在 Boost 中同步线程

Question

我正在尝试创建一个创建一个主线程和 10 个从线程的应用程序。我想在主线程运行后运行一次从属线程。所以对于每个主线程执行，每个从线程将执行一次。我试图用两个不同的conditional variables 来处理这个问题。因此，一个用于从属线程，以便它们可以等到主线程通知它们，另一个conditional variable 用于在每个子线程完成其任务后发出信号的主线程，因此主线程可以检查是否所有从属线程都已完成或不。代码如下：

// STD 
#include <iostream>
#include <vector>


// BOOST
#include <boost/thread.hpp>
#include <boost/atomic.hpp>

std::vector<boost::thread*> threads;

std::vector<boost::mutex*> data_ready_mutex;
std::vector<boost::condition_variable*> cond;
std::vector<bool> data_ready;
std::vector<int> num_run;

boost::mutex check_finish_mutex;
std::vector<bool> finished;

boost::atomic<int> data;
boost::atomic<int> next_thread_id;

boost::mutex finished_task_mutex;
boost::condition_variable finished_task_cond;
bool finished_task = false;

void signal_finished(const int& id)
{
  {
    boost::lock_guard<boost::mutex> lock(finished_task_mutex);
    finished[id] = true;
    finished_task = true;
  }
  finished_task_cond.notify_all();
}

void signal_slave(const int& id)
{
  {
    boost::lock_guard<boost::mutex> lock(*data_ready_mutex[id]);

    data_ready[id] = true;
  }
  cond[id]->notify_all();
}

void slave_therad()
{
  int id = next_thread_id++;

  std::cout << "( " << id << " ) slave_thread created\n";
  while (true)
  {
    boost::unique_lock<boost::mutex> lock(*data_ready_mutex[id]);
    while (!data_ready[id])
    {
      cond[id]->wait(lock);
    }

    finished[id] = false;

    data_ready[id] = false;

    data++;

    num_run[id]++;

    signal_finished(id);
  }
}

void main()
{
  size_t nThreads = 10;

  data_ready_mutex.resize(nThreads);
  cond.resize(nThreads);
  data_ready.resize(nThreads);
  finished.resize(nThreads);
  num_run.resize(nThreads, 0);
  for (size_t i = 0; i < nThreads; i++)
  {
    data_ready_mutex[i] = new boost::mutex();
    cond[i] = new boost::condition_variable();
    data_ready[i] = false;
    finished[i] = false;
  }

  for (size_t i = 0; i < nThreads; i++)
  {
    threads.push_back(new boost::thread(slave_therad));
  }

  while (true)
  {
    clock_t start_time = clock();

    for (size_t i = 0; i < threads.size(); i++)
      signal_slave(static_cast<int>(i));

    while (true)
    {
      boost::unique_lock<boost::mutex> lock(finished_task_mutex);
      while (!finished_task)
      {
        finished_task_cond.wait(lock);
      }
      finished_task = false;

      size_t i = 0;
      for (; i < finished.size(); i++)
      {
        if (!finished[i]) break;
      }
      if (i == finished.size()) break;
    }

    clock_t end_time = clock();

    std::cout << "Elapsed Time = " << static_cast<float>(end_time - start_time) / CLOCKS_PER_SEC << std::endl;

    for (size_t i = 0; i < threads.size(); i++)
      finished[i] = false;
  }

  for (size_t i = 0; i < nThreads; i++)
  {
    threads[i]->join();
  }
}

问题是代码在某处停止并陷入死锁。

另外，我尝试改变实现方式。

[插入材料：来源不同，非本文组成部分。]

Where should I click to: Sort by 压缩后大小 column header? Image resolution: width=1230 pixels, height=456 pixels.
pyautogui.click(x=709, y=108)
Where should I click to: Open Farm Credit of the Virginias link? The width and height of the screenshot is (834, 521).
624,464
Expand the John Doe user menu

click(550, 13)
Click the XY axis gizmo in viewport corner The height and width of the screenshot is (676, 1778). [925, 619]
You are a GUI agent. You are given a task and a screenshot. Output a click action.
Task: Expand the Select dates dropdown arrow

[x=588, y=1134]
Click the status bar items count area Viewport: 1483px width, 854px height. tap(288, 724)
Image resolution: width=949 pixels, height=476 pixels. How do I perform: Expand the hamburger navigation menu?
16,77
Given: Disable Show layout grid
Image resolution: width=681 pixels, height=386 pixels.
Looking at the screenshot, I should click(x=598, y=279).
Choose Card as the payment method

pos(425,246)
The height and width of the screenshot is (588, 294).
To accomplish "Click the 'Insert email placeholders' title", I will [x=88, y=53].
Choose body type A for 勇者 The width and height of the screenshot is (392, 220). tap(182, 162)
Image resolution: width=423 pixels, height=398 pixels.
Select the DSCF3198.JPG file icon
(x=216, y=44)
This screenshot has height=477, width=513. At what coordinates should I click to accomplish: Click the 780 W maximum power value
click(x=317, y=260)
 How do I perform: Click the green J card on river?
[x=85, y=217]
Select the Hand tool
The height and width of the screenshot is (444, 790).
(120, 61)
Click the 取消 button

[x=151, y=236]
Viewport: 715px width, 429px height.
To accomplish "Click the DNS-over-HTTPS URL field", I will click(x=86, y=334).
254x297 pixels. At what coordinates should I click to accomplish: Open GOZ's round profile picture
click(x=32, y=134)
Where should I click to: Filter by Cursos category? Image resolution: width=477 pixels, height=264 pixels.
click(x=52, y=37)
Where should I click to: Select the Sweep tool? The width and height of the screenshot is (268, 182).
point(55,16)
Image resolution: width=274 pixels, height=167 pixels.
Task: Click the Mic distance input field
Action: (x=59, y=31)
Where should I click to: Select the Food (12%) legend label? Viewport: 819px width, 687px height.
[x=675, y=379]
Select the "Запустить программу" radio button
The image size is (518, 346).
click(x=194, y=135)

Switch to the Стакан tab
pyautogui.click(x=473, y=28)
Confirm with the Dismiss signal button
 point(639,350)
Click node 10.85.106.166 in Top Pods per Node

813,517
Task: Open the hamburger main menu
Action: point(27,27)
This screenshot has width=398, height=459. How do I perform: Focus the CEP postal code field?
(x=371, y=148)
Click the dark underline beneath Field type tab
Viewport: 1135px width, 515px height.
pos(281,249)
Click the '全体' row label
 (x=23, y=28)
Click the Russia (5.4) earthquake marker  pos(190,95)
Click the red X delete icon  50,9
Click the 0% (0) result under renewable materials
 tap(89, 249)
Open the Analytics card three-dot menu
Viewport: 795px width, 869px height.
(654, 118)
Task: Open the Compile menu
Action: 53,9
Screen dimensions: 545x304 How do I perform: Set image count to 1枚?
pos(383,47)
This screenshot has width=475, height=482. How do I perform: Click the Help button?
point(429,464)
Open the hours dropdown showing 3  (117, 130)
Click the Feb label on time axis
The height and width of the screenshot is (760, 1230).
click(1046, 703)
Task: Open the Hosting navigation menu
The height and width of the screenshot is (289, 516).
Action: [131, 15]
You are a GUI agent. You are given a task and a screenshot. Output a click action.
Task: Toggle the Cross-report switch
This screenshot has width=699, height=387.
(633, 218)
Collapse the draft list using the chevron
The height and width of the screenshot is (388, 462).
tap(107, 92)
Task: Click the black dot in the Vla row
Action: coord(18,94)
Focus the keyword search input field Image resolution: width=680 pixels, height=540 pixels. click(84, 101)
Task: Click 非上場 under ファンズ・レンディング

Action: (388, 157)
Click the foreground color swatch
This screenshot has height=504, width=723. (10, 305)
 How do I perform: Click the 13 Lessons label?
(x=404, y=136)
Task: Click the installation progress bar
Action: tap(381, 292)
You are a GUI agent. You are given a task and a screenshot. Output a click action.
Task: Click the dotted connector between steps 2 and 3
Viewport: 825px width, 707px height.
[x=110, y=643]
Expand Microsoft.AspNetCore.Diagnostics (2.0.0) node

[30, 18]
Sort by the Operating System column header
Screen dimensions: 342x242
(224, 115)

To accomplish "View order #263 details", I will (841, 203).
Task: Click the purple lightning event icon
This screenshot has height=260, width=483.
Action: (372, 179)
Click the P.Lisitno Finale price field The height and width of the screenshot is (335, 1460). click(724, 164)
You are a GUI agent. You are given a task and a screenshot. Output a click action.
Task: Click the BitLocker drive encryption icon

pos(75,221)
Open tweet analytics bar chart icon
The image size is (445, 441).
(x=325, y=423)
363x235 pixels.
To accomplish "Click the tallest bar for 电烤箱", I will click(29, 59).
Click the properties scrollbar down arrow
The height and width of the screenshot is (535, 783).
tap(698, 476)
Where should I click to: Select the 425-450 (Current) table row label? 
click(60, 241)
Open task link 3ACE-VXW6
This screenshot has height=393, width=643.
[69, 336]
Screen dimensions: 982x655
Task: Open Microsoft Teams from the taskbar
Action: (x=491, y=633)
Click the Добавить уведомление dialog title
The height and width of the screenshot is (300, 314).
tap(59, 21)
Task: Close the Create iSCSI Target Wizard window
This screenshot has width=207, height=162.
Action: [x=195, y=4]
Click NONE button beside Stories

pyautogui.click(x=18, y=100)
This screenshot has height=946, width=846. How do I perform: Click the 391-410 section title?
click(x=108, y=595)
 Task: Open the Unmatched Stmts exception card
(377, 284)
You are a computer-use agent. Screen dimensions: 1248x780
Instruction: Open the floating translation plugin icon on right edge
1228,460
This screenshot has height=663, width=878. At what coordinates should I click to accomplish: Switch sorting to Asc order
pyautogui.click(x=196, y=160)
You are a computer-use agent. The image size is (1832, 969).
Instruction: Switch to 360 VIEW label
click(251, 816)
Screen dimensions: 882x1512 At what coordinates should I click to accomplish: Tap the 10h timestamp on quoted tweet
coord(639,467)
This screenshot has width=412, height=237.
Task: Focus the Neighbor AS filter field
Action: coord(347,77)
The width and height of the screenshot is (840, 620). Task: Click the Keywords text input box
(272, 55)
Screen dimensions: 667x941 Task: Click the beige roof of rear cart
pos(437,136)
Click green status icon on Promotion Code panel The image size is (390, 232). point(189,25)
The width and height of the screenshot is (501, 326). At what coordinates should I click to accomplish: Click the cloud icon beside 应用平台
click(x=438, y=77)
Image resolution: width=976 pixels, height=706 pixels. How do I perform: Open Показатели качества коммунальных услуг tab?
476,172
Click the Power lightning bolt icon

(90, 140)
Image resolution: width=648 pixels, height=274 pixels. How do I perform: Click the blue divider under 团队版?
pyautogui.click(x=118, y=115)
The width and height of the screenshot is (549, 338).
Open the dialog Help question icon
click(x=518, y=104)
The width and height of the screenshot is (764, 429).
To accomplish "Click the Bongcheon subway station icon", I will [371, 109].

因此，我使用了atomic<int>，它计算完成任务的线程数，并在主线程中检查线程数是否等于已更新自身的线程数，但此方法也卡在某处并进入僵局。 代码可以在这里找到：

// STD 
#include <iostream>
#include <vector>


// BOOST
#include <boost/thread.hpp>
#include <boost/atomic.hpp>

std::vector<boost::thread*> threads;                //!< Slave Threads array

std::vector<boost::mutex*>  data_ready_mutex;       //!< Mutex to guard the data_ready 
std::vector<bool>           data_ready;             //!< Shows if the data is ready for the slave thread or not.
std::vector<boost::condition_variable*> cond;       //!< conditional variable to wait on data being ready for the slave thread.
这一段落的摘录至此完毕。